With an adequate balanced diet, your immune system functions properly protecting you from infections, you have reduced risks of non-communicable diseases…and, as nutrition research has entered the world of molecular biology, nutria-genomics and -proteomics, have moved us far beyond vitamins and trace metals, into the use of spices not just for flavouring but to fight infection (2), and an unforeseen role for carnitine in the control of diabetes (it reduces glucose levels in obese rats)(3).

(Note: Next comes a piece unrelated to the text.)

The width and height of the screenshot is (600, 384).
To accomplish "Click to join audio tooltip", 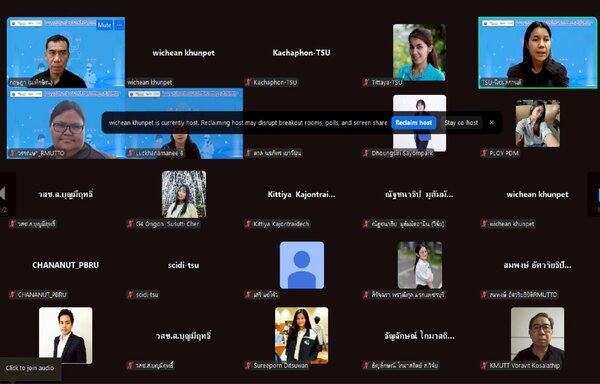I will 30,368.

On August 18 , we celebrate the first World Humanitarian Day: remembering the people and actions taken to meet past crises, including famine relief. If you look at the WHO site, under Global Food Crises you will find that there are 21 countries listed, unfortunately the same countries keep cropping up year on year. Take a look at the FAO's hunger index map and our 2007 blog entry on "(Not-so-)Happy World Food Day!"

Food security is exercising the minds of all governments, including those in the developed world, who, reacting to the deprivations experienced during the second world war, came up with a cheap food policy & thought they’d solved that particular issue… now they have to factor in the impact of climate change.

CABI has long been involved in improving agriculture in developing countries, making it sustainable, so as to provide an adequate food supply as well as a cashcrop. We have made a difference not just to the lives of smallholders & farm laborers, but to entire national economies. As well as the research expertise , we provide information in the form of our two databases Global Health and CAB abstracts, we publish books, and our compendia focus on reducing disease & crop wastage. Our Global Plant Clinics are one of most recent project successes.

Thus you can see that it makes perfect sense that CABI is hosting the CABI Global Summit "Food security in a climate of global change" on October 19-21, 2009 in London, UK….. and that anyone interested in food security should attend.


  1. Does the U.S. Food Stamp Program contribute to adult weight gain? Zagorsky J. L. & Smith P. K., Economics and Human Biology (2009), 7, 2, 246-258. doi:10.1016/j.ehb.2009.05.003 
  2. Immunomodulatory effects of curcumin treatment on murine schistosomiasis mansoni. Allam G. , Immunobiology (2009), 214, 8, 712-727. doi:10.1016/j.physletb.2003.10.071
  3. Carnitine Insufficiency Caused by Aging and Overnutrition Compromises Mitochondrial Performance and Metabolic Control. Muoio D. et al. ,J. Biol. Chem.(2009), 284, 34, 22840-22852.